> [Requirement A]: In the fasting guide, why does bulletproof coffee break a fast?
> [Requirement B]: Rewrite the paragraph of the fasting guide that begins "Combining keto and intermittent fasting" as a short list, keeping its main facts.

> [Document excerpt]:
Consistency beats intensity. A 16:8 window you keep every day does more than an ambitious OMAD plan you abandon by Thursday.
What breaks a fast?
The simple rule: anything with calories or carbs breaks a fast. During your fasting window, stick to:
- Water (still or sparkling)
- Black coffee (no sugar, milk, or cream)
- Plain tea (unsweetened)
These have essentially no calories and don't raise insulin meaningfully, so they keep you in the fasted state, and they help with the hunger that shows up in the first hour or two. What does break a fast: sugar, milk, cream, juice, soda, bone broth, and "just a splash" of anything caloric. So-called bulletproof coffee with added butter or oil technically breaks a fast too, even if it keeps you in ketosis, because the calories switch off the metabolic benefits specific to fasting. If your goal is a true fast, keep your drinks clean. (For ideas during your eating window, see our guide to keto drinks.)
Who should be cautious
Combining keto and intermittent fasting isn't right for everyone. Be cautious, and check with a doctor first, if you are pregnant or breastfeeding, have type 1 or type 2 diabetes, take medication for blood sugar or blood pressure, are underweight, are an older adult at risk of muscle loss, or have any history of disordered eating. Fasting can lower blood sugar and blood pressure, so medication doses sometimes need adjusting, which is a conversation for your healthcare provider, not a thing to wing.
If you feel dizzy, unusually weak, or unwell, eat something and ease off. The goal is a sustainable routine, not a test of endurance.

> [Recorded information]:

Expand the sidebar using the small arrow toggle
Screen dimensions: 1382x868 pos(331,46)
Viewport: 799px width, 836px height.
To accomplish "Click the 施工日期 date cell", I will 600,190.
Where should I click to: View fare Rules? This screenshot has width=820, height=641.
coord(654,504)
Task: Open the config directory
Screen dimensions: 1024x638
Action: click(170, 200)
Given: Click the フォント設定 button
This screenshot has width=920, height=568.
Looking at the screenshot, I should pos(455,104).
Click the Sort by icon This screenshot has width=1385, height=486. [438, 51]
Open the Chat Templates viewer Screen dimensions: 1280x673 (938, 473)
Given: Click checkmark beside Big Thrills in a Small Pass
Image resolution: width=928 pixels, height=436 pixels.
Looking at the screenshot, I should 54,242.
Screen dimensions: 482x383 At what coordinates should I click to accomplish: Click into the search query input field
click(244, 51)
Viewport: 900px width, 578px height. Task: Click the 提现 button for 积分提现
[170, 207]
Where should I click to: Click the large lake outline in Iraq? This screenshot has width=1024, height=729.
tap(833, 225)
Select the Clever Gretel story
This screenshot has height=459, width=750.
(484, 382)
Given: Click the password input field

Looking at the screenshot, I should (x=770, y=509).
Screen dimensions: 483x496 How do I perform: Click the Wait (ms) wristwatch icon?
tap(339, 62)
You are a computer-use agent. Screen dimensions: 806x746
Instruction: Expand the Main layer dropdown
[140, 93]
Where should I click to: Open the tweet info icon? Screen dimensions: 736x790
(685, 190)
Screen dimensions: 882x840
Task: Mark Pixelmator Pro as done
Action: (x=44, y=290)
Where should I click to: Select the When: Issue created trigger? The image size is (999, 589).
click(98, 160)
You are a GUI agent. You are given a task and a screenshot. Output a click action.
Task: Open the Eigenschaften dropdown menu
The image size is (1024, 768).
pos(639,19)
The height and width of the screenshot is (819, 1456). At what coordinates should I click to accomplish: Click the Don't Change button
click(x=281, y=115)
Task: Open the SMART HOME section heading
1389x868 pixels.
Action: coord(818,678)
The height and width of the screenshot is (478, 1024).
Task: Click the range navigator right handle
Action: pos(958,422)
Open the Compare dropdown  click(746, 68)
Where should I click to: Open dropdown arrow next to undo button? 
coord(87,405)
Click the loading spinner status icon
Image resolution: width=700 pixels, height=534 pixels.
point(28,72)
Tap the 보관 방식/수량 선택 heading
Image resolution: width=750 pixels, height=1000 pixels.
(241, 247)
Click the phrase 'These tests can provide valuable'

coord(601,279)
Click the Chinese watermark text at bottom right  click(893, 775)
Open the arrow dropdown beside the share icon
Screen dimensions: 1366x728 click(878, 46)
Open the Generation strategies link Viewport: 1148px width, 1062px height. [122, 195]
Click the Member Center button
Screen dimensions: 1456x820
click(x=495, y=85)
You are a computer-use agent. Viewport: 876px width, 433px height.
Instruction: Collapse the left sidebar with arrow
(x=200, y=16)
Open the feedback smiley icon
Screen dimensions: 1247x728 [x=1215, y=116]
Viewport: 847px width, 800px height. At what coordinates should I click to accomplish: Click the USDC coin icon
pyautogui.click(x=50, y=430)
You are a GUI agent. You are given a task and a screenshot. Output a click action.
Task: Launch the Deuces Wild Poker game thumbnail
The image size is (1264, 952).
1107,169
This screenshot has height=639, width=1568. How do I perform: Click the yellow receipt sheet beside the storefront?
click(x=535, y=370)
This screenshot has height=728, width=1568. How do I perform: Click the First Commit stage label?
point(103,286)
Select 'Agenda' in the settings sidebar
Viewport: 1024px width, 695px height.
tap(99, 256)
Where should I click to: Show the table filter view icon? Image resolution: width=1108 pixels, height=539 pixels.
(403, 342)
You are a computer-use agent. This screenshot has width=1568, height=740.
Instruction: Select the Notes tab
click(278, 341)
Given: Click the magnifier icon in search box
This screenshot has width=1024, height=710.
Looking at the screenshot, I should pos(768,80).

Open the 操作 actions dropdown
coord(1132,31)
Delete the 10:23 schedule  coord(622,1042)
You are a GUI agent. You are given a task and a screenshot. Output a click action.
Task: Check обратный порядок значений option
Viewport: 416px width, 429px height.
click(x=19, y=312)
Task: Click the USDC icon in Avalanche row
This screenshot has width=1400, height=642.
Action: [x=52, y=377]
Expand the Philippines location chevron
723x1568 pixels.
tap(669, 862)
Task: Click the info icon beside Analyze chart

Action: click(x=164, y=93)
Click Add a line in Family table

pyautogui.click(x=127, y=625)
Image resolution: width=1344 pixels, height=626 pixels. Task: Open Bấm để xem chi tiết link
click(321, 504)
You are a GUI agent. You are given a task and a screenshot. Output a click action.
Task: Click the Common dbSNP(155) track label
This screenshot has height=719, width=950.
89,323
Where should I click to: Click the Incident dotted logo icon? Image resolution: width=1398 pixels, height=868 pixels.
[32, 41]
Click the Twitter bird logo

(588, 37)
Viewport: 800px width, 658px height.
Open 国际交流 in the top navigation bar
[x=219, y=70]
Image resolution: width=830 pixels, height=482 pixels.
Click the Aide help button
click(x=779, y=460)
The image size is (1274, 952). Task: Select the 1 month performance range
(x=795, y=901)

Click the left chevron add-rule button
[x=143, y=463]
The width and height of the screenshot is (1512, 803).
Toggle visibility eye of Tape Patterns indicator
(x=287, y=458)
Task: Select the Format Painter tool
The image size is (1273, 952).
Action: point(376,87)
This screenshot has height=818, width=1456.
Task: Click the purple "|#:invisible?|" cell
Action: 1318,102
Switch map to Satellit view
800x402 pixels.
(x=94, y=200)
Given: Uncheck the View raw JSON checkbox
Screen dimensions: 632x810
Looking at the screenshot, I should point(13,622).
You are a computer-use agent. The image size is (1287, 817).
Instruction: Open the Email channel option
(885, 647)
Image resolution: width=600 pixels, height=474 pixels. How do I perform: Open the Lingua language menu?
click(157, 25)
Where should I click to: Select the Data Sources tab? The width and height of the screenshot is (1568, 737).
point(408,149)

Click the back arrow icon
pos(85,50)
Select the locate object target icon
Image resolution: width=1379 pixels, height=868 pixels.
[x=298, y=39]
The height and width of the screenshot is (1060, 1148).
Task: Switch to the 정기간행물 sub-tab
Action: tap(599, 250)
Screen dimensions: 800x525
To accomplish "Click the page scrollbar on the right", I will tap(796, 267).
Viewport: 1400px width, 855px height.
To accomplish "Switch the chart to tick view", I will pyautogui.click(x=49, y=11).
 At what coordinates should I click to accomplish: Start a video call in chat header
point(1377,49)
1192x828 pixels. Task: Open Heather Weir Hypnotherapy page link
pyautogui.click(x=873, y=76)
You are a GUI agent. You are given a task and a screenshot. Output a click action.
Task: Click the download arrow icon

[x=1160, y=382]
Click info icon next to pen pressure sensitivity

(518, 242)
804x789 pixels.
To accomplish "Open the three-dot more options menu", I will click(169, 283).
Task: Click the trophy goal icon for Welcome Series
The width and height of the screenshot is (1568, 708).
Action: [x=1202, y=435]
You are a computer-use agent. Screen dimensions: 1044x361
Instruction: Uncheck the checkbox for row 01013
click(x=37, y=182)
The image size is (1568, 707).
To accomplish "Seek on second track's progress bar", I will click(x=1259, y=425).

> [Your response A]: Its calories switch off the metabolic benefits specific to fasting, even if it keeps you in ketosis.

> [Your response B]:
Combining keto and intermittent fasting isn't right for everyone. Be cautious and check with a doctor first if you:
- are pregnant or breastfeeding
- have type 1 or type 2 diabetes
- take medication for blood sugar or blood pressure
- are underweight
- are an older adult at risk of muscle loss
- have any history of disordered eating

Fasting can lower blood sugar and blood pressure, so medication doses may need adjusting with a healthcare provider.